TF: It’s not a prudent thing for politicians to do, because the intelligence community is presenting the same judgments to members of Congress. Members of Congress can ask “Do you agree with so and so?” And the answer would be ”I don’t know.” That’s not the judgment of the intelligence community.

So back to your original question – am I worried about politicization, about deliberate distortion? I am not. I think that the number of instances of political distortion of intelligence, intelligence community caving in to political pressure from people who have done this work… recent books by Paul Pillar and by Joshua Rovner – there are not very many examples in their multi-decade sweep. They’ve got basically the same examples. And if my memory of both books is correct, all of the examples are the director of Central Intelligence. Not lower level. It’s at that level a position that straddles the divide between analyst intelligence and policy makers. The members of the national security – they are supposed to be policy guys as well.

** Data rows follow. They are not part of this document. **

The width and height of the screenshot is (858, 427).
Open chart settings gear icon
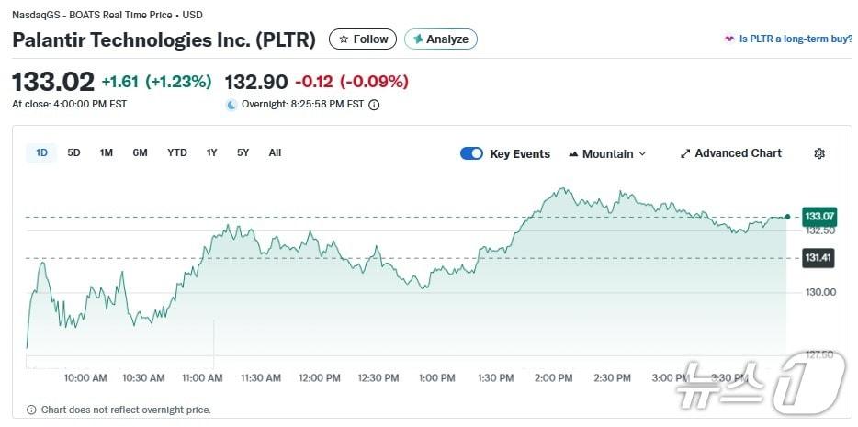(x=819, y=153)
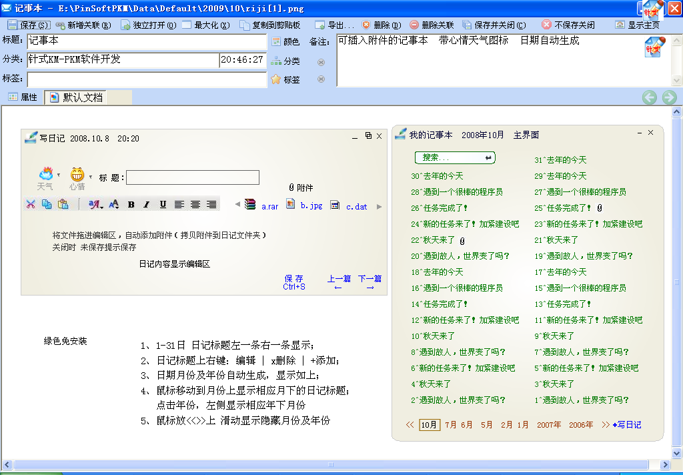Clear the category with its round x button

(321, 62)
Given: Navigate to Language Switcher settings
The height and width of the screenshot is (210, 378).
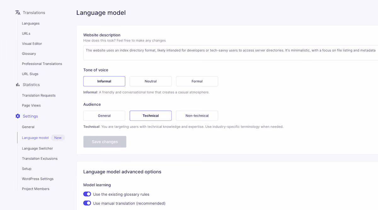Looking at the screenshot, I should [37, 148].

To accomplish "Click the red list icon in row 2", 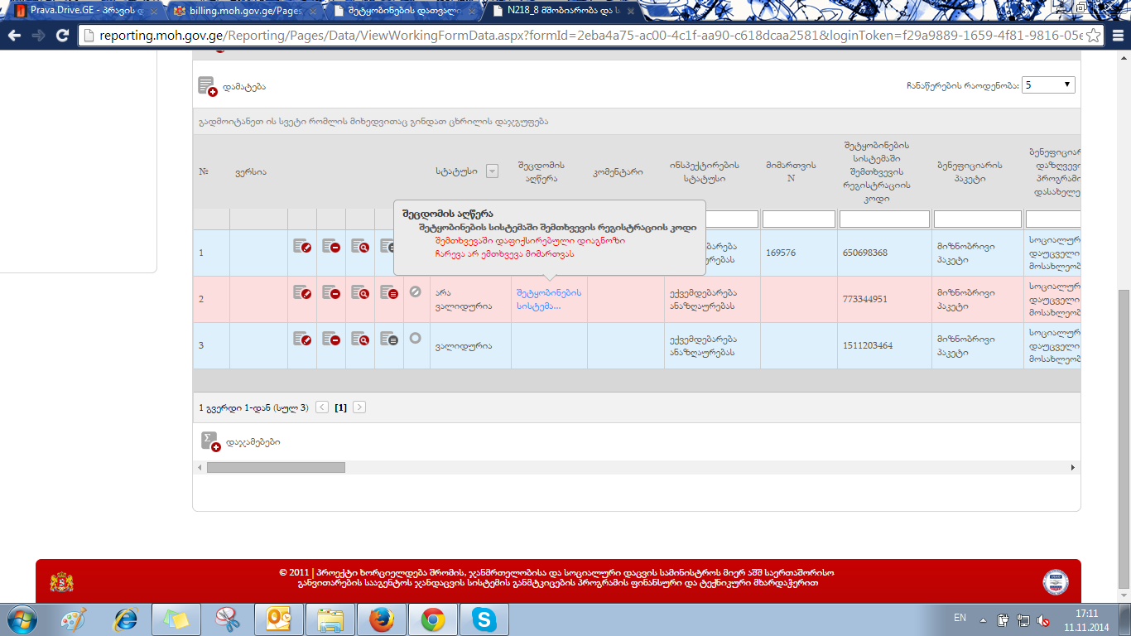I will click(389, 293).
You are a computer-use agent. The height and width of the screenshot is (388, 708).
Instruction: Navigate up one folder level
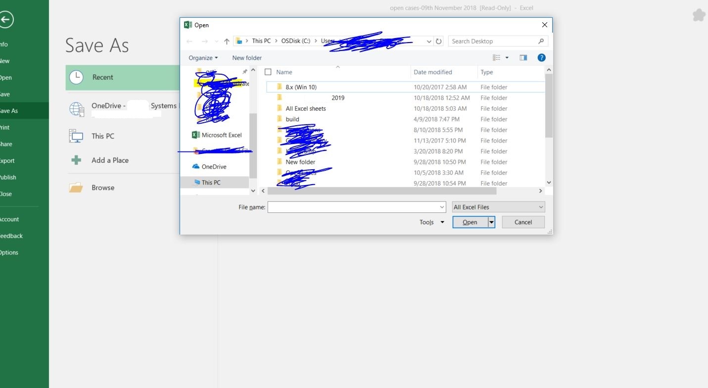pos(227,41)
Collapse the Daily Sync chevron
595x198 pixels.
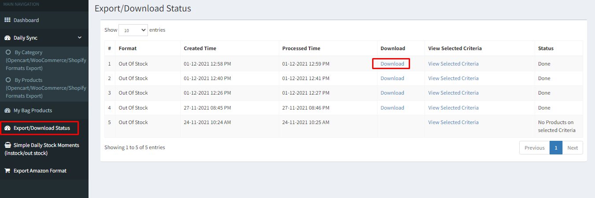tap(80, 38)
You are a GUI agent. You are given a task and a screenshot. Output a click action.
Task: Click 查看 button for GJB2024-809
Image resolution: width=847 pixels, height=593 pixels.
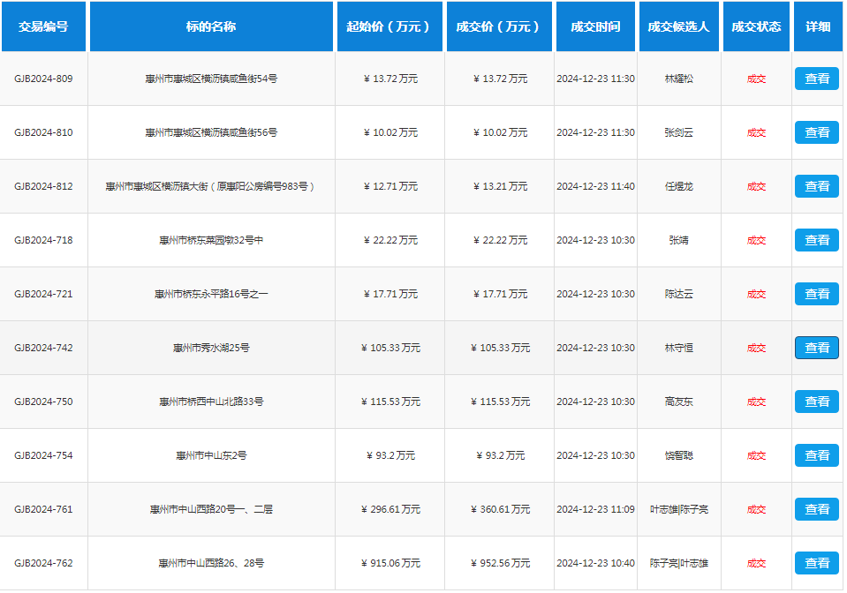coord(816,79)
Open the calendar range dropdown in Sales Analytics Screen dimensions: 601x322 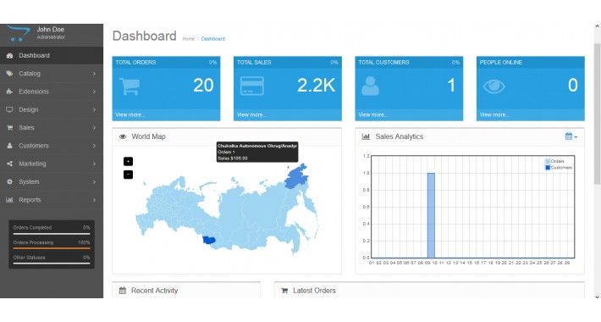[571, 136]
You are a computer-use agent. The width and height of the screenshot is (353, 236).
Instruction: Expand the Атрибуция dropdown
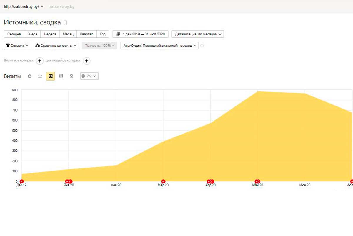(x=159, y=46)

RT:Over the last 14 years we had we have seen to a large extent it becoming an age of US and NATO-led interventions from Yugoslavia through to Iraq, Libya and then Mali. Do you feel this sort of intervention is aiding the fight against terrorism?

TF: Mali, though a lot of it is depicted in counter-terrorist terms (you know the US and other supporters of the Malian army), I think if there’s any upsurge in terrorist activity directed at the West in general (because French, now US support it with air lift capacity), it’ll be pretty small.

RT: Given what you’ve said and the West’s reaction - “We are going to come and get you” – do you think we are now going to see more interventions in the future?

TF: I would doubt it. If I understand what President Obama is attempting to do, it is to scale back the US involvement, be less assertive in it. Other developed countries don’t have the military capacity. It’s a very much harder calculation. In a totally interconnected and transparent world, changes are going to come internally. I think that the prevailing mood is if you try to help insiders conduct a revolution against obnoxious authoritarian incompetent regimes, you taint them.  And you taint yourself. You hope for the best. Sometimes you provide some assistance; you come in after they’ve got some modicum of success. That’s my sense of the way the wind is blowing, the trajectory of the world.